LLM Context Engineering

Effective context engineering for AI agents

Sep 29, 2025

Overview

The key to building efficient and reliable AI agents lies in treating "context" as a finite and valuable resource, and managing and optimizing it meticulously.

1. The Evolution from "Prompt Engineering" to "Context Engineering"

Prompt Engineering: Primarily focuses on how to write and organize instructions (especially system prompts) for LLMs to obtain optimal single-turn outputs.
Context Engineering: A broader concept concerned with managing and maintaining all information entering the LLM's "context window" throughout its entire operation cycle. This includes system prompts, tools, external data, conversation history, etc.
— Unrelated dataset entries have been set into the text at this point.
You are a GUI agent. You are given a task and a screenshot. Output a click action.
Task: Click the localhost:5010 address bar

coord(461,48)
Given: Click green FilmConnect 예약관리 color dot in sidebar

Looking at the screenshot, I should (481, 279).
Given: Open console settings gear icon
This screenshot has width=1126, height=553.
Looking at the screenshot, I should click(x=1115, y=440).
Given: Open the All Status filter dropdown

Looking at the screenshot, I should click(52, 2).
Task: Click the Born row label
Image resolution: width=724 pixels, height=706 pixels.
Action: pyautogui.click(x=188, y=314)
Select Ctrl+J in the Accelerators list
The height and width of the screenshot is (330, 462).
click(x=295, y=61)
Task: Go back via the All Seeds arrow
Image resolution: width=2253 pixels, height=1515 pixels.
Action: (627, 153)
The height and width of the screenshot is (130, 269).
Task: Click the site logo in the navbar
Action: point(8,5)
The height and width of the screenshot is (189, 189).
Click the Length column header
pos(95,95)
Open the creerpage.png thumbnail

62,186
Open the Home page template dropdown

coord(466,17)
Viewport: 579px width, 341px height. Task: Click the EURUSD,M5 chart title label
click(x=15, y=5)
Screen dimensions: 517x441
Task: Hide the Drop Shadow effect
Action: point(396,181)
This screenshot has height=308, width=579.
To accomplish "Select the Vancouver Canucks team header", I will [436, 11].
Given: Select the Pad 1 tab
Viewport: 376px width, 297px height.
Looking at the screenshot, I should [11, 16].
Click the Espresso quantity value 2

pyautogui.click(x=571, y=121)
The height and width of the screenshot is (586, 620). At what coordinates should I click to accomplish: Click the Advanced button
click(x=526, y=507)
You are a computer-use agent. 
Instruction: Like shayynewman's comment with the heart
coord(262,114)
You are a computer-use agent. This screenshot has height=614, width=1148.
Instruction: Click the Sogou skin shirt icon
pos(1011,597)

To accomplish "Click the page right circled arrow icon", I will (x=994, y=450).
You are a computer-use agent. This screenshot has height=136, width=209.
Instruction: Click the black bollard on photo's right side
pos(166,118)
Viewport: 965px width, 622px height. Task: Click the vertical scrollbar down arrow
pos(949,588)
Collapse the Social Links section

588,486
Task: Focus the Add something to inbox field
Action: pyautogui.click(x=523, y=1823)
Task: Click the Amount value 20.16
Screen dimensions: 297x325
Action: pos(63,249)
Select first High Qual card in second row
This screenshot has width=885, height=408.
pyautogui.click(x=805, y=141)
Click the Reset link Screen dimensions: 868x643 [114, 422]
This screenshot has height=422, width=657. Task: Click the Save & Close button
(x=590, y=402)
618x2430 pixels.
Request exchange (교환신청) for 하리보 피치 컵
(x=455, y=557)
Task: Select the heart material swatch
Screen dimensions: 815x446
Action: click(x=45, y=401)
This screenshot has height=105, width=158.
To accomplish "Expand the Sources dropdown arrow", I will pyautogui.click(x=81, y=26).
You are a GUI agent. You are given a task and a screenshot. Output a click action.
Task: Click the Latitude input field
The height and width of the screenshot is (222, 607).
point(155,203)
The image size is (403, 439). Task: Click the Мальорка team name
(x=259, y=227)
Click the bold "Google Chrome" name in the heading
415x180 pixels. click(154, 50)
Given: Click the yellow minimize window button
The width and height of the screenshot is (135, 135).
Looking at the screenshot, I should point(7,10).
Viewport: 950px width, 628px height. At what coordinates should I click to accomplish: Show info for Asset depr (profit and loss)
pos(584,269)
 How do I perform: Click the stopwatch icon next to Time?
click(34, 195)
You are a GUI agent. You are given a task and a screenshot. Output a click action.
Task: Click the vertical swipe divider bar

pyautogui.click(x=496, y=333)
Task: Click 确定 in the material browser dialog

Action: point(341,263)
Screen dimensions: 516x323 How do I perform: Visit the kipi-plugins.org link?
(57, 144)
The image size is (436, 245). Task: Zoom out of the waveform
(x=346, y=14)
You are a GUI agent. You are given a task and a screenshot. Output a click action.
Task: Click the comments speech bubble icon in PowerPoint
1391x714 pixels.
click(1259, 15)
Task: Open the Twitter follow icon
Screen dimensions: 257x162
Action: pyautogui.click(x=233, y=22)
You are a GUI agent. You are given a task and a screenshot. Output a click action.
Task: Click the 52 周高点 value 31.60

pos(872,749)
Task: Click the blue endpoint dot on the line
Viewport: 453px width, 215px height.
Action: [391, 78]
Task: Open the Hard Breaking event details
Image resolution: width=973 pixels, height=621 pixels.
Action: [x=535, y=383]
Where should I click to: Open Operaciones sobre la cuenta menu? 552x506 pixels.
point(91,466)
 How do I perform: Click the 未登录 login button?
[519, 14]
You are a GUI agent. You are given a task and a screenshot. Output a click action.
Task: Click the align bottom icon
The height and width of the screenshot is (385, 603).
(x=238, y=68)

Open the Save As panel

It is a continuous, iterative optimization process.

2. Context is a Finite and Critical Resource

LLMs, like humans, have a limited "attention budget".
When there is too much information (tokens) in the context window, model performance degrades, leading to the "context rot" phenomenon, where the model struggles to accurately recall or utilize the information within it.
Therefore, information entering the context must be carefully curated. The goal is: to use the smallest, most efficient set of information (high-signal tokens) to maximize the likelihood of achieving the desired outcome.

3. Structure of Effective Context

Principle: At any given moment, include the "smallest yet highest-signal" set of tokens to maximize the probability of achieving the goal.
System Prompts: Find the "right altitude"—specific enough to guide behavior without resorting to fragile hard-coded logic; use structured sections (background, instructions, tool guidance, output format); start with a minimal viable version, then refine based on failure modes.
Tool Design: Fewer but better tools with clear boundaries, unambiguous parameters, and token-efficient returned information; avoid functional overlap and selection ambiguity.
Example Selection: A small number of diverse, canonical few-shot examples are more effective than cramming with rules and edge cases; examples serve as efficient "behavioral pictures."

4. Dynamic and Hybrid Context Retrieval

The article advocates for a shift from "pre-loading all information" to a "just-in-time" context retrieval strategy.
Agents should not load all potentially relevant data into the context at once. Instead, they should use tools (like file systems, database queries) to dynamically and autonomously retrieve information as needed.
This approach mimics human cognition (we don't remember everything, but we know where to find it) and enables "progressive disclosure", keeping the agent more focused and efficient. In practice, a hybrid strategy combining pre-loading with just-in-time retrieval often works best.

5. Three Key Strategies for Long-horizon Tasks

For complex, long-term tasks that exceed the capacity of a single context window, the article proposes three key techniques:

Compaction:
- Method: When the conversation history nears the context window limit, the model is tasked to summarize and compress it. A new conversation window is then started using this refined summary.
- Purpose: To maintain task continuity by preserving core information (e.g., decisions, unresolved issues) while discarding redundant content.
Structured Note-taking / Agentic Memory:
- Method: The agent is instructed to regularly write key information, to-do items, progress, etc., to an external "memory" (e.g., a NOTES.md file) during task execution, and to read from it when needed.
- Purpose: To provide the agent with persistent memory, enabling it to maintain long-term tracking and planning capabilities for a task even across multiple context resets.
Sub-agent Architectures:
- Method: A complex task is broken down. A main agent is responsible for high-level planning and coordination, delegating specific, in-depth subtasks to specialized sub-agents. Each sub-agent works within its own independent context and returns only a refined summary to the main agent upon completion.
- Purpose: To achieve "separation of concerns," preventing the main agent's context from being overwhelmed by massive details, thereby efficiently handling complex research and analysis tasks.